Every day I feel like we’re getting closer to the answer of “WTF are all of these unmatched spectra?!?!” the answers may not be the most fun in the world and here is a great new example!
I passed by this paper a couple of times because the title just didn’t catch my attention, but then it popped up in a different web interface with the abstract graphic. In that graphic you see they did N-terminal enrichment and RiboSeq (!?!) and then proteomics.
RiboSeq is another complicated way for genomics people to get to protein level data without dealing with frustrating mass spectrometrists. Basically you stop ribsosomes in their tracks then degrade all of the transcripts in a cell EXCEPT the ones that are stuck inside the frozen ribosomes. Then you get a picture of what was actively being made into an original proteoform. There are actually smart workflows out there for combining proteomics and RiboSeq data and that’s what this team used.
To simplify their overall matrix, they used N-terminal protein enrichment and they justify their reasoning better than I could summarize here.

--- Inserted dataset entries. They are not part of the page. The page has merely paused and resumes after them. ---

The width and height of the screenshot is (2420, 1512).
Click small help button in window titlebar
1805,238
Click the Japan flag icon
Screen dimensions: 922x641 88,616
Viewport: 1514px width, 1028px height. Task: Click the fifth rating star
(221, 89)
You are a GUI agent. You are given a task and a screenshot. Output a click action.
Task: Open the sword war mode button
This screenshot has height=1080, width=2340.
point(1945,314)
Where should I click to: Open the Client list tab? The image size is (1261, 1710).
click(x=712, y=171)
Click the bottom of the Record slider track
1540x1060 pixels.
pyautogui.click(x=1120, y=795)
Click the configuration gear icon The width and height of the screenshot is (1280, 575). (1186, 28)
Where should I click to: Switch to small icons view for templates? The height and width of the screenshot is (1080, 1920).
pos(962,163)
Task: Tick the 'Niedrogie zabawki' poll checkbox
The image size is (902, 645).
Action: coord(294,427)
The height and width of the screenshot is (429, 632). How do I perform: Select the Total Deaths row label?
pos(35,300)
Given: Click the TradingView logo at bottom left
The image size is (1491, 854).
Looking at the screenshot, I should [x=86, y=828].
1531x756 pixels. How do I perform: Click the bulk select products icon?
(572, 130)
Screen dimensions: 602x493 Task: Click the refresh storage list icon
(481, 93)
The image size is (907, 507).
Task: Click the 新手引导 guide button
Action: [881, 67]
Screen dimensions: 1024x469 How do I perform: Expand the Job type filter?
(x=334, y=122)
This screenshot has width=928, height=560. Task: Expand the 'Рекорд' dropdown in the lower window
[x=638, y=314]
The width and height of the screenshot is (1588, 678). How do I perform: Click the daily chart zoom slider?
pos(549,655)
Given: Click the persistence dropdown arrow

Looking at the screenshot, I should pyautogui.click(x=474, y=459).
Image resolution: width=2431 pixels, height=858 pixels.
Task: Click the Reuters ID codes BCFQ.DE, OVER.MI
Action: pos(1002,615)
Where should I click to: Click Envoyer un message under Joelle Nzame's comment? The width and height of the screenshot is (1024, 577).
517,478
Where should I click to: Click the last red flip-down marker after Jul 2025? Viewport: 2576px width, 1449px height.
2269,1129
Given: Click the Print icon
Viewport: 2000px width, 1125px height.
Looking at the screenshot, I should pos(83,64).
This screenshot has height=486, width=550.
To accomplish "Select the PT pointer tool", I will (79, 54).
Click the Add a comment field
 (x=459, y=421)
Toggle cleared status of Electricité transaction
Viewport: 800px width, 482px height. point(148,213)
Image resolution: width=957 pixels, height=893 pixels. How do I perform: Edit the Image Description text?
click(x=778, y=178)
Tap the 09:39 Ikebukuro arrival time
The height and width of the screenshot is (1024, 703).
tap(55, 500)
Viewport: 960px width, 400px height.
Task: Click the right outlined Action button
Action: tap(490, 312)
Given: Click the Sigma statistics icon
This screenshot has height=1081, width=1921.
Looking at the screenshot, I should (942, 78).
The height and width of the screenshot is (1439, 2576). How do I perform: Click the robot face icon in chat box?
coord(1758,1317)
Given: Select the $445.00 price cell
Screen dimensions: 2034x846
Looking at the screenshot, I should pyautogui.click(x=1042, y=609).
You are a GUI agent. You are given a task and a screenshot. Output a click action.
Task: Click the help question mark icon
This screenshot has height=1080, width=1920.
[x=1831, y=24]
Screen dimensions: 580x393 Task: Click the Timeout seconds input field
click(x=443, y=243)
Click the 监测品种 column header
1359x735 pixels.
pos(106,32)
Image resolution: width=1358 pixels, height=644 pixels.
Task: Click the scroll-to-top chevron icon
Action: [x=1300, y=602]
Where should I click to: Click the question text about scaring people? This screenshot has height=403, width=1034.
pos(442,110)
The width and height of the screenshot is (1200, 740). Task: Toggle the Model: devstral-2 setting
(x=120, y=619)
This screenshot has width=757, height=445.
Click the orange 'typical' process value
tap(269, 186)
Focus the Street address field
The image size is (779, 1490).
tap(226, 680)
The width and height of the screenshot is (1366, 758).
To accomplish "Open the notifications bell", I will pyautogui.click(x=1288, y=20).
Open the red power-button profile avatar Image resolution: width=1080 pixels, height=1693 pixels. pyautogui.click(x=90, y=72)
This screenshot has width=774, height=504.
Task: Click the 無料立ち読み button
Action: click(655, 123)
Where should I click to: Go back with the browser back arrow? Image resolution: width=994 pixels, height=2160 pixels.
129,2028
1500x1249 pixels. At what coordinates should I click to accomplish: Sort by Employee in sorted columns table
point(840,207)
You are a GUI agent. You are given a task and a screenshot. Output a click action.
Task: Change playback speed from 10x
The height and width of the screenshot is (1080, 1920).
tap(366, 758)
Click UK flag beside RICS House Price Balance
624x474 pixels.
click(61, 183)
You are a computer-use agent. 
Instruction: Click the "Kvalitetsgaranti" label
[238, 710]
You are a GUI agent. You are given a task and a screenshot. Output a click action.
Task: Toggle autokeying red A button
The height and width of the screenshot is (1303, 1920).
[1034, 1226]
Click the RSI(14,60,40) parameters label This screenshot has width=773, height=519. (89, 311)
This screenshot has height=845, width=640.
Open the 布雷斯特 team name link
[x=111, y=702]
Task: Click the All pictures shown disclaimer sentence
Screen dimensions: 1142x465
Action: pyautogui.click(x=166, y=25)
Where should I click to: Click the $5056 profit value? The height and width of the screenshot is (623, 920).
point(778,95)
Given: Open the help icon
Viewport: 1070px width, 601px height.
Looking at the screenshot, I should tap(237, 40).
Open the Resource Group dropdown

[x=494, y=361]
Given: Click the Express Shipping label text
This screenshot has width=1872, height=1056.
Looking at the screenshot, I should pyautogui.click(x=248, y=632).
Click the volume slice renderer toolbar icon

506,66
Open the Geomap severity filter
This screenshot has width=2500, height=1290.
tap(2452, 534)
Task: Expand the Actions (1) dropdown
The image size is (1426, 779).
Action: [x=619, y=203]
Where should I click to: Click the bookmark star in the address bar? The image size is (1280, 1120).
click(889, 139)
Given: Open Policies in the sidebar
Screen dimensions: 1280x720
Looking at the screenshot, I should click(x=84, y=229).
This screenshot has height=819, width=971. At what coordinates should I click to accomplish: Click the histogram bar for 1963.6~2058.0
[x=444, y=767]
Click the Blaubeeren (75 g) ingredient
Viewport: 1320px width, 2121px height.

What they find is a ton of weird stuff that can only be meaningfully attributed to regions of the genome that are annotated as “noncoding”. Since no one likes a peptide match that comes from the vast majority of the genome (reminder — supposedly only 1% of the human genome encodes for proteins, because that totally makes sense. Why wouldn’t billions of years of selective evolutionary pressure result in 99% stuff that organisms won’t use, though — strangely like 1/2 is complete duplicates and 80% is considered regulatory) they go above and beyond to rule out that other things might be better matches.
What they come up with is a great big pile of things that definitely seem like they are misannotated as noncoding under this context. Now….fair to mention that this is an old cancer cell line and these are strange things, but this still points at some fundamental flaws in the upstream processes that result in those nice and concise FASTA databases that we use.